**READING TEXT:**
The Art of Logging

2023年2月28日 · 2677 字

Understanding logs isn't easy. Developers often struggle with whether a log statement is meaningful, SREs are at a loss when production issues lack logs, Ops spend extra effort managing massive logs, and project managers don't want to invest too much in logs that don't add business value.

Therefore, following best practices when developing applications and using mature solutions for log collection and management can alleviate these conflicts, which is the focus of this article.

The Beginning of the Conflict

First, let's discuss why we need to log and the purpose of logs. Most developers have a clear understanding and strong need for logs when debugging code and solving bugs in different environments. Logs are the assistant for debugging and the savior in production environments. I've only seen complaints about too few logs, rarely about too many. Logs help determine code paths, check if APIs are requested correctly, verify core business data, and identify error stack traces. It's hard to imagine troubleshooting bugs in a complex system without any logs.

If there's such a strong need, why not log every line of code to capture the context? In theory, this is feasible, but there are issues. First, storage: common medium to large systems generate logs in the TB range, and super-large systems in the PB range. According to Cloudflare's data, they handle about 40 million requests per second, posing a huge storage cost. Second, search performance: solutions like Elasticsearch struggle with massive logs, even with different indexes and distributed clusters. Third, generating massive logs during peak times can slow down the system and increase failure risks.

So, the simplest conclusion is that logs shouldn't be too many to make storage and management difficult, nor too few to hinder troubleshooting. This paradox is the art of logging!

Log Levels

Before logging, we need to determine the log level. Log levels help prioritize log information, reduce noise, and prevent alert fatigue. They also aid in filtering logs during searches.

Common log levels, from low to high, are: TRACE, DEBUG, INFO, WARN, ERROR, FATAL. In local environments, we usually set the log level to Trace to print all logs. In production, due to storage pressure, search performance, and disk IO impact, we adjust the log level to INFO or even ERROR. This means logs below this level won't be printed.

Does this mean we only need to log at the production level? For example, if production only logs INFO, should we skip DEBUG logs? Some project managers, to save on log management costs, only log ERROR in production. Should we skip INFO logs then? While this is common, reality is more complex, as shown in the following scenarios.

Scenario One

An engineer investigating low performance of a resource creation API in production found that logging INFO level logs with resource objects before saving them caused memory buffer exhaustion during peak times, slowing down the main thread and overall service performance. The engineer removed the log to reduce disk IO and solve the performance issue.

However, a later code change in the API service chain caused errors in created objects. Without the resource-saving logs, it was hard to determine if the issue was with the API request parameters or subsequent logic. Should we modify the log level and redeploy?

Scenario Two

If production logs are set to ERROR, a downstream service failure causing timeouts during peak QPS can generate massive error logs, increasing disk IO and CPU usage, leading to service crashes. How should we handle this?

**TASKS:**
A. Answer these questions from the logging article, marking each answer (i), (ii) or (iii) to match, one per line.
(i) About how many requests per second does Cloudflare handle?
(ii) What log levels does production get adjusted to?
(iii) In Scenario One, what did the engineer remove to reduce disk IO?
B. Please resume the logging article after its last sentence and write the next part.

**DATA:**

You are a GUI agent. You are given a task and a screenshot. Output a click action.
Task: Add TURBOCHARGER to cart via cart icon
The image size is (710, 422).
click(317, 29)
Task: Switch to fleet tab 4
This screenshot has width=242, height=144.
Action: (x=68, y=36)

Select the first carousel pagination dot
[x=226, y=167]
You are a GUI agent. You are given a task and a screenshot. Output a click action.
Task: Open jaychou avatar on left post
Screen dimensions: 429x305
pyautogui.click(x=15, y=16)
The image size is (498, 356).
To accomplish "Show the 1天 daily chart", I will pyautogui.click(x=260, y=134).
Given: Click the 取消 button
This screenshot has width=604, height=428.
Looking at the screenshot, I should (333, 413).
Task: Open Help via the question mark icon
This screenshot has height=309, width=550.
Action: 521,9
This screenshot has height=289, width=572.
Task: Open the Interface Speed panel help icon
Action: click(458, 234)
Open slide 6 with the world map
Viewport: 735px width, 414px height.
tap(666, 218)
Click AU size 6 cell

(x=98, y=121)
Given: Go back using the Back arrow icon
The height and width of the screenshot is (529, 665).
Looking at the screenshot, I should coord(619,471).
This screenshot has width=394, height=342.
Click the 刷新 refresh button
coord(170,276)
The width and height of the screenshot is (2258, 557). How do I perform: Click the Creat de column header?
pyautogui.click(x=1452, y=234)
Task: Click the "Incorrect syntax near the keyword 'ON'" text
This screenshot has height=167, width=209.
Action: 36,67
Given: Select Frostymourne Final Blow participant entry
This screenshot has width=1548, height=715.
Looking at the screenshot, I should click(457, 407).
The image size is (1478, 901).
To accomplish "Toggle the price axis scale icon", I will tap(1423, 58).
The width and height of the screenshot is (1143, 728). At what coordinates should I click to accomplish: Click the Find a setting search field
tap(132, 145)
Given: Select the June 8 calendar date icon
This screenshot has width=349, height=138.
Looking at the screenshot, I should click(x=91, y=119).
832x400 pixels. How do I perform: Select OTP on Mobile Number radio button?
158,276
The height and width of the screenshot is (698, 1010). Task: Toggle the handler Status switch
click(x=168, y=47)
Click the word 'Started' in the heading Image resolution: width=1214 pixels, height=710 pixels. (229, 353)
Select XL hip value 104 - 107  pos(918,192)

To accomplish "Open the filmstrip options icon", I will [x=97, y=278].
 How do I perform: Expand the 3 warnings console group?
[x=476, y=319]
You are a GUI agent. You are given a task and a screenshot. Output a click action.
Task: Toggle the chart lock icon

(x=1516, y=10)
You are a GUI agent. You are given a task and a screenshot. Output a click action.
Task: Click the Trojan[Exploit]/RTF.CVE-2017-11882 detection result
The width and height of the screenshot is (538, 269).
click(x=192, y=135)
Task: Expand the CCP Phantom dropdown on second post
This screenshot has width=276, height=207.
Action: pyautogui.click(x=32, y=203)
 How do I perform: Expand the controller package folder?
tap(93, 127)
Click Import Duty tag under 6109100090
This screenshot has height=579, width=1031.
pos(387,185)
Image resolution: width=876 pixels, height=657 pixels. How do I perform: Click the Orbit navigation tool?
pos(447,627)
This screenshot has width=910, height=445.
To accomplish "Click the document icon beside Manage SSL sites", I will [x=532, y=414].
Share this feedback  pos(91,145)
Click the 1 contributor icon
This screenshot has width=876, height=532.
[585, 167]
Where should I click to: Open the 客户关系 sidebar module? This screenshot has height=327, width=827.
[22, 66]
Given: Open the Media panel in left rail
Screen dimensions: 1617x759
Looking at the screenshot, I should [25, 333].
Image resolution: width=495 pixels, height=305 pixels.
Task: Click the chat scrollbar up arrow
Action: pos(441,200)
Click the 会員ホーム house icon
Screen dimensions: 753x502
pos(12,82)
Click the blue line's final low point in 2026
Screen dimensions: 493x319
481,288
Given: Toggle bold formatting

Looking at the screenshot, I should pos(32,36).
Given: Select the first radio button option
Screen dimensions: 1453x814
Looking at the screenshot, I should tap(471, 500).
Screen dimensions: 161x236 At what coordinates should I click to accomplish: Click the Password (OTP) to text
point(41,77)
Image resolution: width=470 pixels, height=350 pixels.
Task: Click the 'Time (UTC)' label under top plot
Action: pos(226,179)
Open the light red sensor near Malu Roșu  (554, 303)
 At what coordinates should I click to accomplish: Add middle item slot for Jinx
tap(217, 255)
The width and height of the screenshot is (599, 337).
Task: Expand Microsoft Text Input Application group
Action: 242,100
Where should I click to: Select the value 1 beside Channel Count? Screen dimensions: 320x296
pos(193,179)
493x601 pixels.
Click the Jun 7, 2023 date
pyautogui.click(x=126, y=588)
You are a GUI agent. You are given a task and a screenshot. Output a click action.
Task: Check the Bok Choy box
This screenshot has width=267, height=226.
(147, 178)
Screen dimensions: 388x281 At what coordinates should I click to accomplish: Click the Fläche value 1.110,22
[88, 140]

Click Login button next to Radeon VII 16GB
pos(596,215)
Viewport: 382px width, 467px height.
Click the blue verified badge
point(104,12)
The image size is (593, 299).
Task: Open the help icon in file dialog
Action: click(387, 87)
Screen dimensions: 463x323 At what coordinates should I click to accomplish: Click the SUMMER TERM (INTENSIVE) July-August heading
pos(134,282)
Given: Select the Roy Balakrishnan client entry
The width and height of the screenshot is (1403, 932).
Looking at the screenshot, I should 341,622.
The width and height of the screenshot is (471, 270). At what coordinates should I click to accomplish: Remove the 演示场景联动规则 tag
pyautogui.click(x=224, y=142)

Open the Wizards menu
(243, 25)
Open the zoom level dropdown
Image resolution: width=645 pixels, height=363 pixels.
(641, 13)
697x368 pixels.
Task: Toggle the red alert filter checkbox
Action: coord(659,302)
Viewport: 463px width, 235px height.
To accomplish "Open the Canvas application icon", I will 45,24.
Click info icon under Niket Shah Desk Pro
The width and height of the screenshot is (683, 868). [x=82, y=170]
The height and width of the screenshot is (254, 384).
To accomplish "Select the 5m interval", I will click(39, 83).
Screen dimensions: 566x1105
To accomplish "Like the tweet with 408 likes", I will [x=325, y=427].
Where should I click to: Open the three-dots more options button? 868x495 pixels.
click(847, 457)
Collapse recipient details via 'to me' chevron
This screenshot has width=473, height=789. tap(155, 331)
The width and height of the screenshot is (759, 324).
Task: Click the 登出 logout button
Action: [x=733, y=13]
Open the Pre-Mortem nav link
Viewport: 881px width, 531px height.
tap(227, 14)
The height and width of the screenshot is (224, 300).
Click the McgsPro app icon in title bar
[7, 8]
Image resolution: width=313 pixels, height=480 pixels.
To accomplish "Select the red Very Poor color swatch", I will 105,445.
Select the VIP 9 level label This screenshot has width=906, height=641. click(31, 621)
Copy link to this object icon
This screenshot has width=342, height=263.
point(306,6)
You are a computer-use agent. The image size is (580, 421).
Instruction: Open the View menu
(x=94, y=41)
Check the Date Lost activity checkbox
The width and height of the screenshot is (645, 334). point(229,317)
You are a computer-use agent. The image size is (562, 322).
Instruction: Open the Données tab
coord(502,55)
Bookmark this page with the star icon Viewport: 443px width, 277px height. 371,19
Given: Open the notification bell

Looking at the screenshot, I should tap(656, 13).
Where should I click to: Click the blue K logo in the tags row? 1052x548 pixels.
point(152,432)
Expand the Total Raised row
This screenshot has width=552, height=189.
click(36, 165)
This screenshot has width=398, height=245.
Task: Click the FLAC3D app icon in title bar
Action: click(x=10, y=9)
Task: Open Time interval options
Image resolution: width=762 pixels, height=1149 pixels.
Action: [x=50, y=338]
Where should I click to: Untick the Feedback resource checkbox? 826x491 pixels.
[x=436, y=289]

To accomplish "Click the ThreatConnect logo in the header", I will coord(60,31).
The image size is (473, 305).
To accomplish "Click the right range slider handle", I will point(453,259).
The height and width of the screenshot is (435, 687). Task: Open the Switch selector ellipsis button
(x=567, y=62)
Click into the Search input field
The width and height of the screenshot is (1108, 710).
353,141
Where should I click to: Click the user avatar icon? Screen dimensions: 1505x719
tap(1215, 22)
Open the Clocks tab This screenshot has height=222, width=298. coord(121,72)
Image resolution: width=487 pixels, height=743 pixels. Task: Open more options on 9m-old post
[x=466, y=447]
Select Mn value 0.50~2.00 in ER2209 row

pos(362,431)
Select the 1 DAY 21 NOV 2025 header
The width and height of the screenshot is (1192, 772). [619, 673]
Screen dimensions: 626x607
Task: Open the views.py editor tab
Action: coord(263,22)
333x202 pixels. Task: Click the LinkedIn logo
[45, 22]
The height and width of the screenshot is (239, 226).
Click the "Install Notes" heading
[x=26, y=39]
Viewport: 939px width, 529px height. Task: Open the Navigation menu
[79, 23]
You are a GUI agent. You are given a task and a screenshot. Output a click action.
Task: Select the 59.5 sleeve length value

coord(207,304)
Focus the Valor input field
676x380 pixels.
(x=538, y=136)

**EXPECTED ANSWERS:**
A.
(i) About 40 million requests per second.
(ii) INFO or even ERROR.
(iii) The INFO-level log that recorded resource objects before they were saved.

B.
Scenario Three

An engineer troubleshooting a production issue found that INFO logs were insufficient and needed a DEBUG log, but production only had INFO logs. Should we change the log level and restart the service?

Log Level Standards and Dynamic Adjustment

To solve these issues, we need clear log level standards in projects and dynamic log level adjustment. Lowering the log level in production to get comprehensive debug logs can help engineers locate issues efficiently. Raising the log level during log surges can reduce log generation, ease disk IO pressure, and improve service performance.

Here are some log level suggestions:

TRACE: Use during development to trace errors, but never commit to version control.
DEBUG: Log everything happening in the program. Use mainly during debugging, and reduce debug statements before production, leaving only the most meaningful entries, which can be activated during troubleshooting.
INFO: Log all user-driven events or system-specific operations (e.g., scheduled tasks).
WARN: Log potential errors, like a database call taking too long or a memory cache nearing capacity. This allows for appropriate alerts and better understanding of system behavior before failures.
ERROR: Log every error condition, like API calls returning errors or internal errors.
FATAL: Indicates the entire service is down. Use sparingly, usually indicating program termination.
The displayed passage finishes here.